7,0
Após a grande epopéia de sentimentos que foi Amantes Eternos (Only Lovers Left Alive, 2013), Jim Jarmusch resolveu minimizar a grandeza de suas histórias e explorar a mediocridade do ser humano. Em Paterson (idem, 2016), que concorreu à palma de ouro de 2016, o diretor proliferou temas sobre rotina, aceitação, vivência, mas também passou um lírico contexto sobre o descobrimento usual da vida.
O longa conta a história de Paterson, um pacato motorista de ônibus na cidade de Paterson, em Nova Jersey, que gosta, em suas horas vagas, de escrever poesias sobre o simples, o cotidiano. Assim como os poemas do personagem, Jarmusch fez, neste aqui, um simples filme bem coordenado; acessível para os novos e lúdico aos conhecedores, vazio em pretensões, porém, cheio de bons momentos, alicerçados por uma condução narrativa bastante eficiente, momentos engraçados e sutilezas remotas, ainda que perca sua maciez com o andar da história.
O filme conta com três personagens importantes: nosso protagonista, interpretado por Adam Driver, que apesar de não se expressar muito bem, consegue imprimir toda uma insegurança do personagem e solidificá-la em tela; além de viver uma vida mediana, guarda seus poemas - sua verdadeira paixão - como algo muito intimista, deixando apenas sua esposa lê-los.

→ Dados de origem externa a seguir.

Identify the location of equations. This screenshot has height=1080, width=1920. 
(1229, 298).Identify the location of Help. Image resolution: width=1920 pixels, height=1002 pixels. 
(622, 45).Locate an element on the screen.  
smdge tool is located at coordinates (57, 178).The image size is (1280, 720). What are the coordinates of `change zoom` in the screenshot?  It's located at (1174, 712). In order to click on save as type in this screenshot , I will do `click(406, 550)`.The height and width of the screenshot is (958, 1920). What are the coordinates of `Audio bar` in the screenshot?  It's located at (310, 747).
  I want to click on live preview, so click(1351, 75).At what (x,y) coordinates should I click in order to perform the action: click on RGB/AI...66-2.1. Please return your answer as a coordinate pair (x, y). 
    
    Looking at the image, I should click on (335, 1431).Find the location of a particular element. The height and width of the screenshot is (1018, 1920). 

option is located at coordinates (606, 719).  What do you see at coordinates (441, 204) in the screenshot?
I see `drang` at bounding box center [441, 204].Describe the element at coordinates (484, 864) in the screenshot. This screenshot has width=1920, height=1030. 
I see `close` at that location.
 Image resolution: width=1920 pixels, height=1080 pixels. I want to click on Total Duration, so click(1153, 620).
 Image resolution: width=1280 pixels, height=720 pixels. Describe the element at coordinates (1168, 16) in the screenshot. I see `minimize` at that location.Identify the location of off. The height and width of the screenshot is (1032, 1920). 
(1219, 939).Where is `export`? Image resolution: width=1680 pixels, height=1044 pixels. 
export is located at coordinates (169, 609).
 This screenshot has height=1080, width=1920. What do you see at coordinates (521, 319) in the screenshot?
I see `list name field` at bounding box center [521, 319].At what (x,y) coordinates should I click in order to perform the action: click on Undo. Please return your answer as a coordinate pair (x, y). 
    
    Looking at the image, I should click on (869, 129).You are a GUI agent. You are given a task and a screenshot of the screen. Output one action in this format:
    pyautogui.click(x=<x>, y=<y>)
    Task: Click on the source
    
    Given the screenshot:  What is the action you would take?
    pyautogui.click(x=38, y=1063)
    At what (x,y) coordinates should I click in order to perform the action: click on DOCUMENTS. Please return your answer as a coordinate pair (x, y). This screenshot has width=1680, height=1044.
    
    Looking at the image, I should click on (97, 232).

Sua mulher, interpretada por Golshifteh Farahani, que faz um trabalho excepcional como uma mulher que vive de arte às custas do marido, entretanto, sempre deixando suas ambições visíveis, sendo a força do casal, algo bem caricato, porém verossímil aos olhos mundanos. E o cachorro, que funciona, junto com o chefe de Paterson, como o alívio cômico e a válvula para o andar narrativo.
Jarmusch, como poucos, consegue tirar muita substância do comum, com uma linguagem amigável e sem aquela arrogância cinematográfica intrínseca a várias obras contemporâneas. Ao longo do filme, acompanhamos o protagonista escrever dezenas de novas poesias, estas de conteúdo bem trivial (por exemplo, sobre um fósforo e sua embalagem), que são escritas em tela, geralmente à imagem de uma paisagem campestre ou cachoeiras bem fotografadas - isto é a prova do bom humor e da constante ironia do diretor, escarnecendo a indústria do cinema de hoje em dia, onde a forma, muitas vezes, está acima do conteúdo.
Neste aqui, a cidade se identifica como um dos personagens principais também - junto com o motorista e sua família - pois, mesmo se estabelecendo numa simplicidade conjectural, o longa consegue criar uma atmosfera bem icônica, coisa que o diretor sabe fazer bem e sempre usa em seus filmes. Os dois (cidade e ser humano) estão conectados entre si, parece que um não vive sem o outro; o personagem se mostra como o brilho esquecido da cidade e soma grandeza às terras. Ele é alguém bem singelo e inocente, assim como o local em que vive: tem repulsa a celulares, computadores e tecnologia em geral, sua única diversão é ouvir o que os outros têm a dizer e botar a cabeça para funcionar. Porém, Jarmusch é bem claro quanto a essa integridade: é mostrado como um defeito se tratando do personagem, uma complexidade que tem de ser resolvida e, porventura, uma crítica a esse tipo de conservadorismo específico.
Mesmo sem muito o que contar, a metragem define bem seus posicionamentos alegóricos, edificando isso em um final de pura interpretação, distinta a cada um. Com uma sinceridade textual satisfatória, gerida por uma autenticidade sublime, rara nos dias atuais, Paterson, sem dúvidas, é uma das obras mais enigmáticas dos últimos tempos; não por reviravoltas da narrativa ou complexidade do enredo, mas, simplesmente, por sua atmosfera genérica sucumbir tanto o nosso timbre sensitivo, mesmo com tão pouco. Não há quase nenhuma emoção característica à obra, mas há tanto sentimento pós-sessão - externo a todo filme -, uma sensação agridoce. Todavia, a jornada vaga do motorista para uma nova descoberta sensorial é cheia de banalidades e passagens ordinariamente aventurosas, fazendo com que a condução rítmica do filme perca sua exuberância e o tempo demore a transitar em diversos momentos.